The 2020-2021 school year in the US is, frankly, a vast black hole of unknowns. There are many valid concerns held by parents and teachers. I ask that we reframe the conversation: Education begins and is supported at home. Regardless of how your school will look this year, you are your child's most important teacher. Here is what parents need to know about schools in 2020.

  • Many schools will not be fully and properly staffed. Schools are suffering budget cuts and more teachers are leaving the field. Be prepared for limited access and communication because teachers will be stretched thin while parents have more questions. In New York State, for example, education law allows teachers to teach one class outside of their certification area.
  • Public schools will increasingly offer social services and inequities will grow. Public schools will be hubs that offer: mental and medical health checks, meals, technology access, transportation, housing, and more. This trend will grow. Privileged families can keep kids home and hire tutors or pursue private education. In our current state, this pay-to-play system can only be equalized through funding at the Federal level.
  • Many teachers have not been able to lesson plan for the 2020-2021 academic year. Many teachers are only now learning what courses and grades they will teach with what schedule in what format (asynchronous virtual, synchronous virtual, hybrid, fully remote, etc). Many high performing nations assiduously planned for all models and made sure students’ needs could be met before the start of pandemic-era schooling (read this report from the NCEE). Curricula will be simplified. Learn what will be taught and what will be left out to teach the gaps at home. For example, many first graders will not learn how to tell time in their formal school settings to instead focus on basic arithmetic 1-20.
  • Remote learning will be the default. Unpredictable weather from climate change? Shift to remote. Positive COVID case? Shift to remote.
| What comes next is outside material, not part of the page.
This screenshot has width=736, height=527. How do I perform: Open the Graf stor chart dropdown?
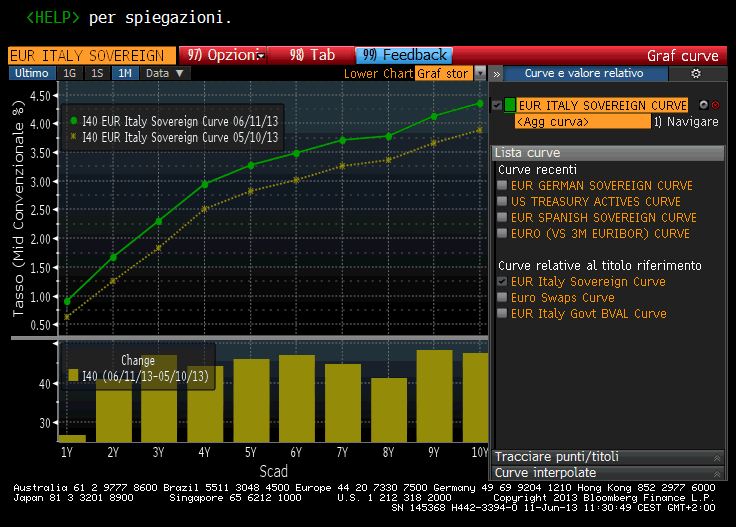[x=480, y=73]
Even if your school opens in-person in some capacity, prepare for remote learning at home NOW. Set up your workspaces and familiarize yourself and your children with the learning platforms, teachers, classmates, school-family communication channels, curricula, grading policies, homework.
  • Our institutions and corporations need to get involved. Our communities can maximize efficiencies to prioritize our children’s educations. Large spaces like libraries, auditoriums, museums, stadiums are not being utilized but can be repurposed for schooling. Additionally, if corporations like the NBA have enough funding to invest in PPE and daily testing for its players, these very deep pockets should be channeling funds to their fan base of kids and getting them back to school and learning.

We must brace for and embrace this uncertainty. Be flexible and plan. Our younger generation needs us to protect our shared humanity. It is truly the only way.